At the same time, though, the South Africans are also wondering at the cavalier and even insulting conduct of the MDC and especially its leader, Morgan Tsvangirai. 
At a time of crisis such as this, any president or national leader would cancel all leave, batten down the hatches and marshal his army of advisers and fixers to quickly rid the country of a cancer. Yet Tsvangirai goes straight into Europe after having undiplomatically told the SADC leaders that they "have no decency".  Meantime, a country is burning, cholera runs amok, AIDS patient expire, not from want of money, but from lack of access to that money in order to buy drugs. The shops continue to empty and inflation has reduced all but a handful of people into dealers or into penury.
Even if the pretext for the European trip was to ask for aid and stop more sanctions, this could easily  have been done from home. There are ambassadors here who carry word back and forth in little things called diplomatic bags. How is this different to Mugabe's insensitive, ill-advised jaunt to the United Nations days after the agreement was signed and with the whole country waiting with bated nreath for a government to be formed and their suffering at least lessened as a result? How is it different?
We should have seen both Mugabe and Tsvangirai within our borders trying their darnest to break this impasse, burning the midnight oil to find a middle ground. But Mugabe thinks Tsvangirai wants to bring a Trojan Horse into government, hijack the Ministry of Home Affairs to facilitate the arming and border crossing of his militia and launch an armed bid for power from within the corridors of State House. So Home Affairs must be kept an eye on by ZANU PF, he decides. Tsvangirai thinks Mugabe is up to his old tricks and wants to pull a fast one on him, enticing him into government only to use his international goodwill and then making life so much hell for the MDC in government after that they will pull out and leave Mugabe to cling on to power, enjoying the benefits of Tsvangirai's hard work.

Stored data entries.

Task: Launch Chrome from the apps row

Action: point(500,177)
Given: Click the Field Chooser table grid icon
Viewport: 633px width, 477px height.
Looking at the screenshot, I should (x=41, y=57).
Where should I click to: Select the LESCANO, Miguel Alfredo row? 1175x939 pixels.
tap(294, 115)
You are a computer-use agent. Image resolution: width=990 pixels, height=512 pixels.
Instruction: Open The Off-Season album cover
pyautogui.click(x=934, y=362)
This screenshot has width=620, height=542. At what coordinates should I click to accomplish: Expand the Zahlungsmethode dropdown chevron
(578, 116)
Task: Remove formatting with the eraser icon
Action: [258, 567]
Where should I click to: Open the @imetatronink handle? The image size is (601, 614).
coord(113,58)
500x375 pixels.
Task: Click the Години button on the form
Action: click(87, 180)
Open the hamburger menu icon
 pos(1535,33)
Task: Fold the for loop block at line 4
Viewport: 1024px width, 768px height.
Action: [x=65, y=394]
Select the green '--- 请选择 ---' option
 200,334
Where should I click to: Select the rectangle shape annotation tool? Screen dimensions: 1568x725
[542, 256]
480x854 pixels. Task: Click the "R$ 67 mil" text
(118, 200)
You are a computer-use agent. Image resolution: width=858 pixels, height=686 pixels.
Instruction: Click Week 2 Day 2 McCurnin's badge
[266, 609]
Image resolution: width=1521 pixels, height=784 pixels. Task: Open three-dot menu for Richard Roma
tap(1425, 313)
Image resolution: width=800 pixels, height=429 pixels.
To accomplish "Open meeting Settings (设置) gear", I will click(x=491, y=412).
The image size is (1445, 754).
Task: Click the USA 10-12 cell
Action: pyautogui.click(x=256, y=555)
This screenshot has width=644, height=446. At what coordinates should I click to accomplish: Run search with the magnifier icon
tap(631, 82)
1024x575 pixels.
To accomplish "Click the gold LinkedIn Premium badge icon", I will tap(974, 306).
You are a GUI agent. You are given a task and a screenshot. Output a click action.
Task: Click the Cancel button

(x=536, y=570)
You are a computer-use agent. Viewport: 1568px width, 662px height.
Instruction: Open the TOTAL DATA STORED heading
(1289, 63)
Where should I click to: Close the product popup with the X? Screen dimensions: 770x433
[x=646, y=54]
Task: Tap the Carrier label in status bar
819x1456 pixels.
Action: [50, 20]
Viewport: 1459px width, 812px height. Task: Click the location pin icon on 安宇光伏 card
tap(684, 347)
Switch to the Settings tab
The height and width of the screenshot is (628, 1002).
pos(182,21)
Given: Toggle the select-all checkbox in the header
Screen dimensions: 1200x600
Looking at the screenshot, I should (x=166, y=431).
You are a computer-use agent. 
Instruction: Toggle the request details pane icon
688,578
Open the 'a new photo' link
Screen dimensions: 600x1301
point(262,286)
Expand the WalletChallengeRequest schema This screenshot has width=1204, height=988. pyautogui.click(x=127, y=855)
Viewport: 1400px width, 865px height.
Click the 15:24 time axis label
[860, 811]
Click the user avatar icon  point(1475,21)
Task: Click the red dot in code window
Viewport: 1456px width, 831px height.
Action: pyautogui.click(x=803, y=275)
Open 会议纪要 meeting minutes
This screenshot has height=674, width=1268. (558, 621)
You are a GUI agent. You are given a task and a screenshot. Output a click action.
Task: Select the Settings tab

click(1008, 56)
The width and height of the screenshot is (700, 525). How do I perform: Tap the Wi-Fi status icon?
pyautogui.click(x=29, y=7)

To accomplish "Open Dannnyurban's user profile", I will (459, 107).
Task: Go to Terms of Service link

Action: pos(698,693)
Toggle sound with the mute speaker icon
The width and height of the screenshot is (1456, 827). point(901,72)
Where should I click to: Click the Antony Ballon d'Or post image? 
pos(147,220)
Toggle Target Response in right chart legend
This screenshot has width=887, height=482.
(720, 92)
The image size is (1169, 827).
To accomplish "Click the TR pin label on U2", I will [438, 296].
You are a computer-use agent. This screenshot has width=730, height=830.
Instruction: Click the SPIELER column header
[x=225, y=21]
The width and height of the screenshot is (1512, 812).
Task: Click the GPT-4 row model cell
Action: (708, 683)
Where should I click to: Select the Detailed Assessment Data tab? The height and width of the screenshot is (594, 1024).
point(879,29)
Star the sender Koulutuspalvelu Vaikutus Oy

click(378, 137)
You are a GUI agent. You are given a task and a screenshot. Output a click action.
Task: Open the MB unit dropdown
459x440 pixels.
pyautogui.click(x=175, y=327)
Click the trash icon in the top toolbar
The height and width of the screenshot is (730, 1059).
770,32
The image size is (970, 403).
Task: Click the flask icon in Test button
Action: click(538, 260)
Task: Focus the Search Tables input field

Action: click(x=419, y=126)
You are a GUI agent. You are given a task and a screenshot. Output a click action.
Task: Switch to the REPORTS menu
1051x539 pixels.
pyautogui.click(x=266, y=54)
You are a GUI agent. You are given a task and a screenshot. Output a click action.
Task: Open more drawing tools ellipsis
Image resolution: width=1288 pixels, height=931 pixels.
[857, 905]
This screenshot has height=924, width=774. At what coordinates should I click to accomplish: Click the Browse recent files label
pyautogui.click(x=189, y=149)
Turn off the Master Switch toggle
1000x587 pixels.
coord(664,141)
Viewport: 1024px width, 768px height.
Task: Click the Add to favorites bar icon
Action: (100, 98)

Task description.
Please retype the passage on Zimbabwe's political standoff, starting with "We should have" and going on through "Tsvangirai's hard work.".

Response.
We should have seen both Mugabe and Tsvangirai within our borders trying their darnest to break this impasse, burning the midnight oil to find a middle ground. But Mugabe thinks Tsvangirai wants to bring a Trojan Horse into government, hijack the Ministry of Home Affairs to facilitate the arming and border crossing of his militia and launch an armed bid for power from within the corridors of State House. So Home Affairs must be kept an eye on by ZANU PF, he decides. Tsvangirai thinks Mugabe is up to his old tricks and wants to pull a fast one on him, enticing him into government only to use his international goodwill and then making life so much hell for the MDC in government after that they will pull out and leave Mugabe to cling on to power, enjoying the benefits of Tsvangirai's hard work.